Preparing Gaia's deployable sunshield array
Engineers from SENER and Astrium inspect the alignment and movement of the long poles or “arms” that are the skeleton of the Deployable Sunshield Assembly (DSA), at the S1B cleanroom at Korou in French Guiana. Once inspected, they will be covered in multi layer insulation (MLI) to provide the thermal shield.
The structural skeleton of the DSA is made up of 12 frames of carbon fibre tubes, split into 4 quarters of 3 frames each. Each of the 12 frames is hinged at 2 points at its base, where it is attached to the spacecraft, and can be deployed 90 degrees. When all the frames are deployed and thermal blankets are added to cover the structural skeleton, the sunshield will form a flat disc at the base of the spacecraft, which will shade the Gaia telescope from the Sun.

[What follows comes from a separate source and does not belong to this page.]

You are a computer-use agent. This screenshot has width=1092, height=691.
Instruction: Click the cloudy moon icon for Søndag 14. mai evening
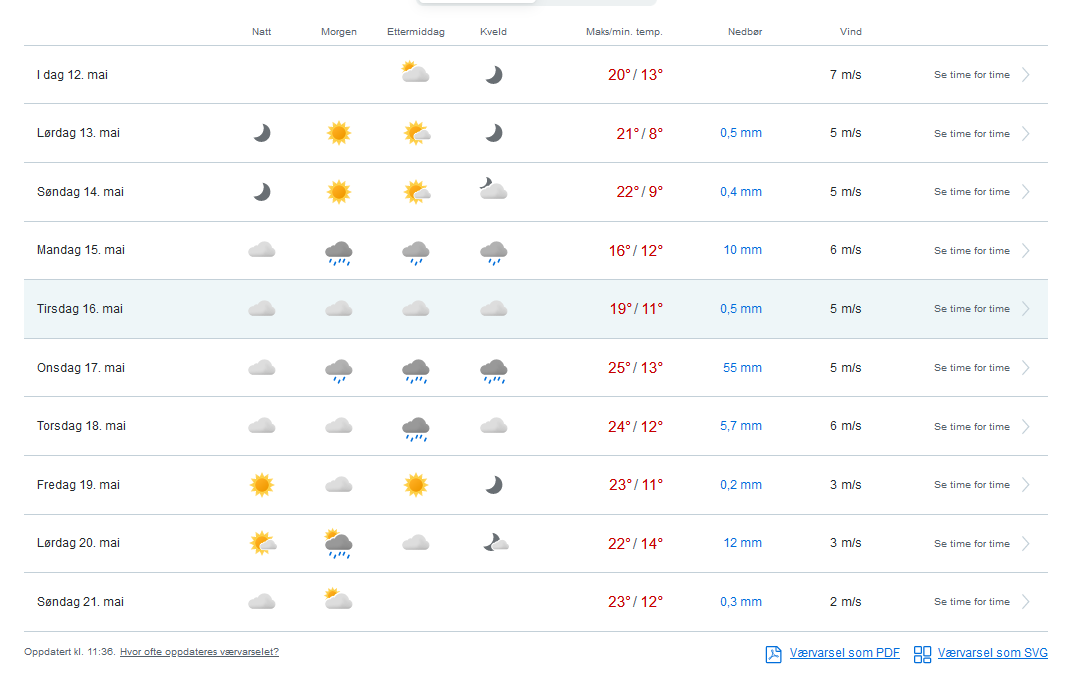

Before adding the thermal blankets, the frames are deployed one by one, and a laser tracker is used to measure the position of several points on each frame to check that once deployed they will all form a perfectly flat plane. In this photograph, engineers from Astrium are performing laser tracking measurements.
The Prime Contractor for Gaia is Astrium SAS, based in Toulouse, France. SENER (Spain) is responsible for the development and manufacture of the Deployable Sunshield Assembly. The thermal blankets are provided by RUAG Aerospace Austria and the carbon fibre frames come from RUAG Aerospace Switzerland.